Download larger amounts of genbank data into R
DoreyGenbank.Rd
This function works the same as rentrez::entrez_search()
and ape::read.GenBank()
together
to download data from Genbank. However, it overcomes issues of download limits by iteratively
downloading data and adding sequences and associated metadata together.
Usage
DoreyGenbank(
db = "nucleotide",
term = "(cytb[Gene Name]) AND (Apis[Organism])",
retmax = 500,
config = NULL,
retmode = "xml",
use_history = FALSE,
seq.names = NULL,
species.names = TRUE,
as.character = FALSE,
chunk.size = 400,
quiet = TRUE,
type = "DNA"
)
Arguments
- db
character, name of the database to search for.
- term
character, the search term. The syntax used in making these searches is described in the Details of this help message, the package vignette and reference given below.
- retmax
numeric.

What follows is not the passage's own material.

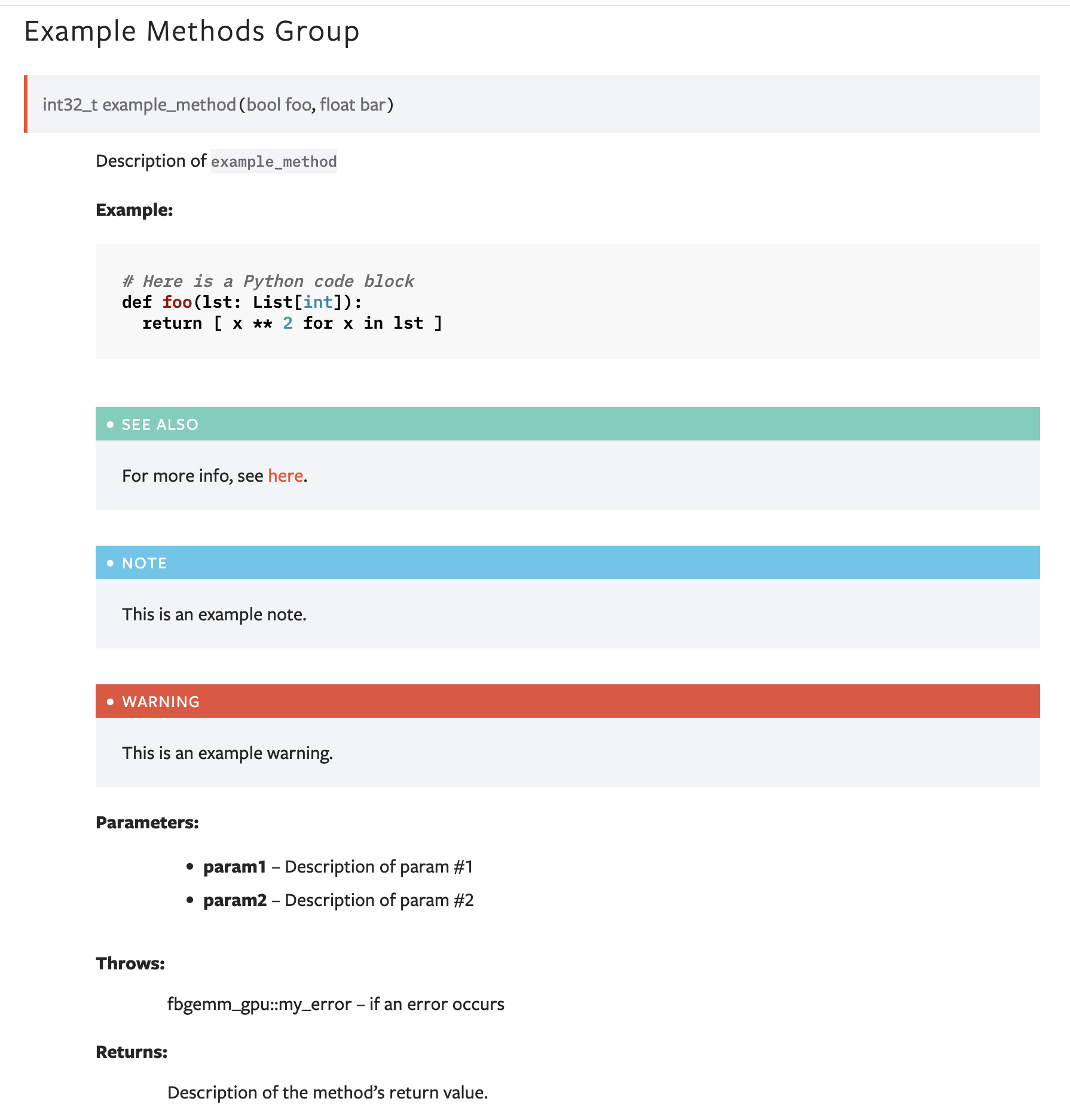1070x1120 pixels.
Task: Click the NOTE banner bullet icon
Action: pos(110,563)
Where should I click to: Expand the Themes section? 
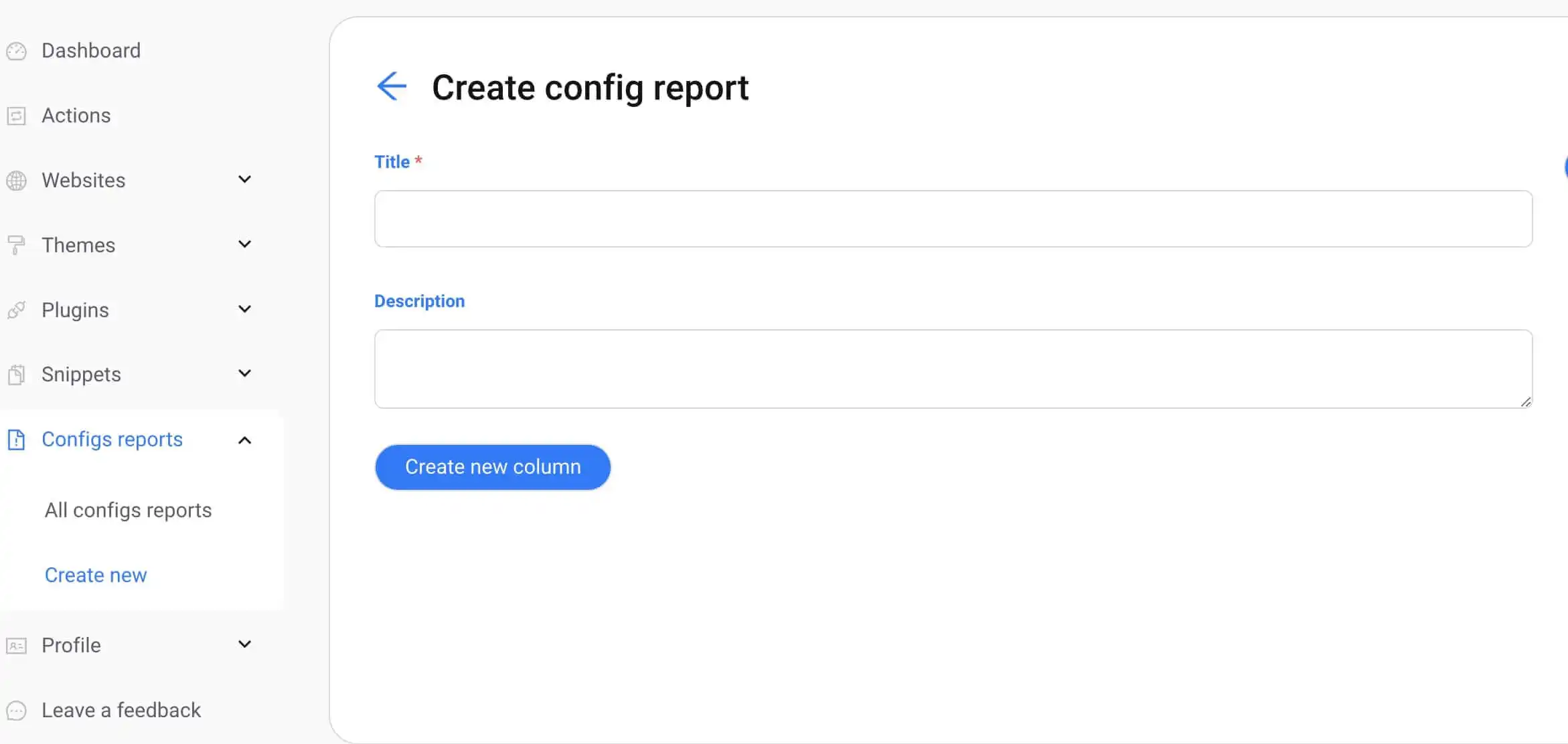(x=244, y=244)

The maximum number of sequences to return and download in a single search.
- config
vector configuration options passed to httr::GET
- retmode
character, one of json (default) or xml. This will make no difference in most cases.
- use_history
logical. If TRUE return a web_history object for use in later calls to the NCBI
- seq.names
the names to give to each sequence; by default the accession numbers are used. CURRENTLY NOT IN USE
- species.names
a logical indicating whether to attribute the species names to the returned object.
- as.character
a logical controlling whether to return the sequences as an object of class "DNAbin" (the default).
- chunk.size
the number of sequences downloaded together (see details).
- quiet
a logical value indicating whether to show the progress of the downloads. If TRUE, will also print the (full) name of the FASTA file containing the downloaded sequences.
- type
a character specifying to download "DNA" (nucleotide) or "AA" (amino acid) sequences.